Moneyball Elation: “No huge need for me to re-review as you’ve covered all the bases in your previous posts. But Moneyball is right up there among the finest sports films ever made. It’s wonderfully written, sharply directed, and features the best movie-star performance from Brad Pitt in a long time, and possibly ever.
“Jonah Hill is perfectly cast as the stats man, bringing lots of laughs to the surprisingly funny script (you can clearly see both Aaron Sorkin and Steve Zaillian‘s hands all over the script), and Hill and Pitt have dynamite chemistry (the trade-deadline scene was my favorite). The terrific, almost ambient score (loved the frequent “Explosions in the Sky”-esque guitar riff) is balanced beautifully by the numerous (and startling) moments of silence, which really help bring you into Billy Beane‘s psyche.
“In many ways Moneyball is definitely this year’s The Social Network , except here you’re not watching a group of prissy assholes bickering over money and fame, but the story of a deeply charismatic GM with a serious love for baseball who is starved for something new in the sport that he’s been involved with all his life.
“It’s worth noting the audience response to Moneyball, which was extremely favorable. Mixed demographics, almost every seat taken, people of all ages. A huge round of applause greeted the film at the end, people laughed in all the right places, and Pitt and Hill cast a spell on the entire crowd with their back-and-forth. For a movie that’s all about words and people talking, people were amazingly courteous and respectful, which is shocking because these free screenings tend to always bring out the texters and morons. But not tonight.
“It might’ve had something to do with the fact that there were four security guards pulling people out of the theater for using phones. But I’d like to think that when a good story is being told that people are enjoying, they’ll all shut the fuck up and do what they’re there in the theater to do — watch the movie. Not text their friends or chit-chat or browse Google every 20 minutes.

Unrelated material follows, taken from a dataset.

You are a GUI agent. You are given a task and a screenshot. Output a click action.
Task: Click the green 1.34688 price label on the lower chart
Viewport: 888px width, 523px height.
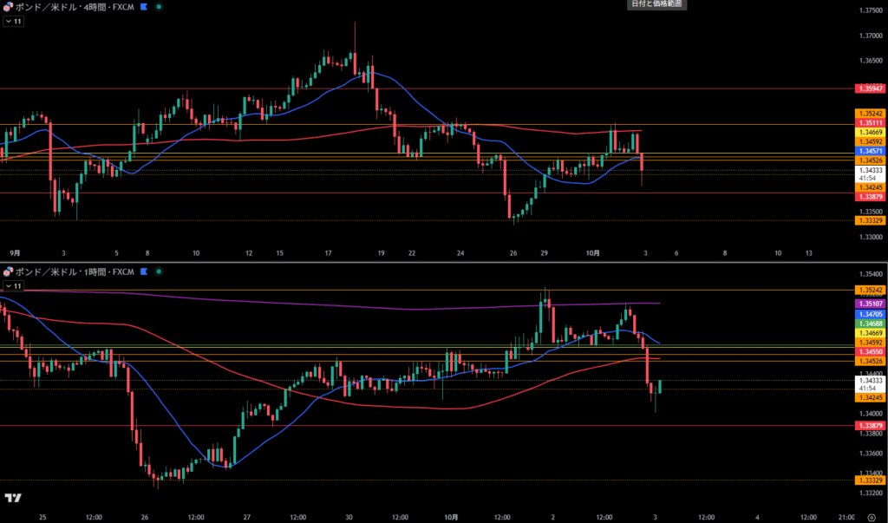[869, 323]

“Moneyball is a very quiet movie at times, so it can easily be ruined by unappreciative audiences. But based on what I saw and felt tonight, this movie will be a big hit and have terrific word-of-mouth. And for a sports movie that avoids almost every sports movie cliche in the book, that’s saying something. I loved it.
“All in all, another splendid night at the movies. This fall has been sensational so far: 50/50, Contagion, Warrior, Moneyball and now Drive (!) this weekend, and we’re not even done with September! It’s gonna be a great few months coming up.”